In January 2023 Cardiff Council launched a consultation on the future of the museum. One option involved the Museum of Cardiff leaving the Old Library and becoming a mobile exhibition, saving the council a potential £266,000 a year. Protests were held in February, leading to the council deciding to keep the museum in the Old Library while they undertook "a detailed examination" of the best way forward. A new five-year lease was secured in July 2023.

==Previous exhibitions==
The venue has hosted several exhibitions before its inauguration as a museum.

The first Cardiff Museum Project exhibition, Moving Stories 1905–2005, opened at the Old Library. During its 6-month run it attracted 16,873 visits.

The Cardiff’s War: 1939–1945 exhibition featured at the Old Library in January 2006, attracting 10,390 visits in just 6 weeks.

River and Rail, how Isambard Kingdom Brunel shaped Cardiff exhibition opened in October 2006.

Roots to Cardiff featured at the museum between February and June 2007. Preparations included interviews with people who would feature in the exhibition, as well as uncovering some interesting objects such as a Gypsy caravan, lent by the Travellers' Education Service.
There is a long tradition of Gypsy families coming to Cardiff as part of their nomadic life.

Bats, Boots and Balls: the highs and lows of sport in Cardiff, closed in November 2007 with over 14,000 visits. Voting for Cardiff ’s Sporting Great in the exhibition was heated but the winner was Colin Jackson, followed by Ryan Giggs and Fred Keanor.

Fury of the Waters: how Cardiff faced the floods exhibition opened on 15 December 2007. The exhibition weighed up the evidence for the Great Flood of 1607 being caused by a tsunami or a storm surge. The exhibition also features the skeleton of Billy the Seal, on loan from National Museum Cardiff. Over 11,000 people visited the exhibition in the first three months ago and over the Easter holidays the Environment Agency Wales held a Flood Awareness Roadshow in the gallery. Visitors were able to search on a computer to find out whether their house is at risk of flooding, and took away freebies to make their own ‘emergency flood kit’.

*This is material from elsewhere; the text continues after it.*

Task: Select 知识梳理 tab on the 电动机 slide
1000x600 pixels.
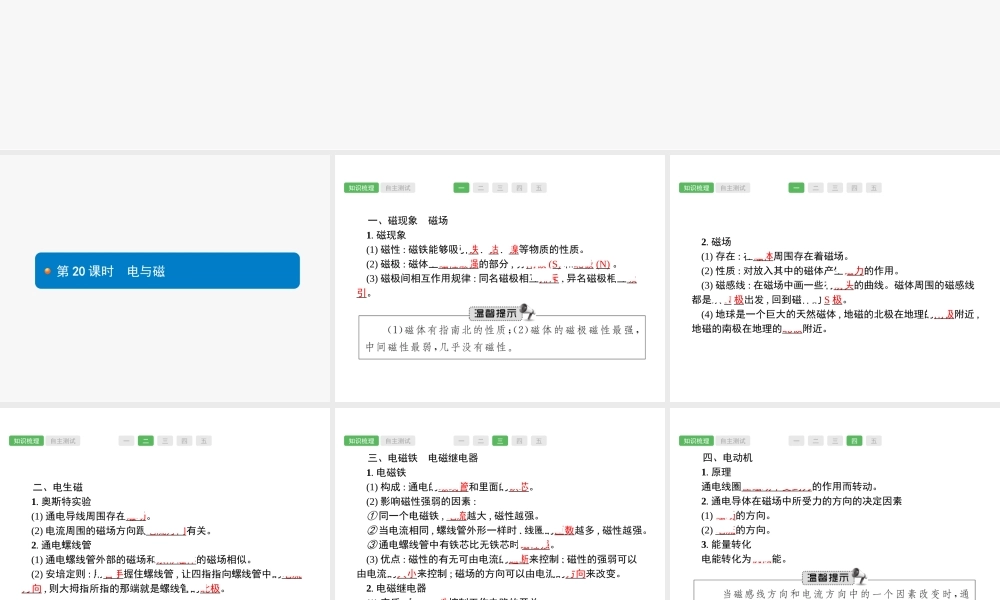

When We Were Young: growing up in Cardiff opened in July 2008. The exhibition brought together a range of stories about growing up in Cardiff over the past 150 years, including work, school, leisure and home life.

==Opening==
Cardiff Story opened in April 2011 together with an exhibition, Big Little City, featuring memories, stories and photos submitted by local residents. It was officially opened by the Duchess of Cornwall at the end of June 2011.